There were patients across all categories of responders who achieved transfusion independence (no transfusions for ≥56 consecutive days on treatment). Sixty-four percent (9 of 14) of the CR/CRh group had IDH1 mutation clearance, including all 4 patients who achieved a CRh.
The safety population included all 34 patients with untreated AML. Adverse events (AEs) across all grades occurring in >25% of patients were diarrhea (52.9%), fatigue (44.1%), nausea (38.2%), decreased appetite (32.4%), leukocytosis (26.5%), anemia (26.5%), and edema peripheral (26.5%).
Of note, 8.8% of patients had grade ≥3 ECG QT prolongation. ECG QT prolongation of any grade led to ivosidenib doses being reduced in 2 patients and held in 4 patients. Three percent of patients had grade ≥3 leukocytosis. IDH-differentiation syndrome (IDH-DS) across all grades occurred in 17.6% of patients. The IDH-DS, which was managed with corticosteroids and diuretics, led to 3 patients having their dose temporarily held but no dose reductions.
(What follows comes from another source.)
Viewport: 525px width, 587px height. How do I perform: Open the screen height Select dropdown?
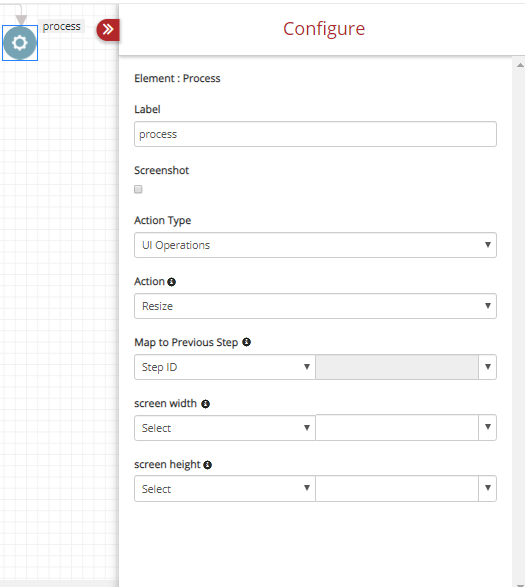tap(225, 489)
The FDA approved ivosidenib in July 2018 for the treatment of adult patients with relapsed/refractory IDH1-mutant AML.2 The approval was based on a single-arm phase I study of 174 patients with IDH1-positive relapsed/refractory AML. In the study, the CR rate was 24.7% (95% CI, 18.5-31.8) and the CRh rate was 8% (95% CI, 4.5-13.1). The median duration of CR plus CRh was 8.2 months (range, 5.6-12). Among the CR/CRh population, the median time to best response was 2.0 months (range, 0.9-5.6).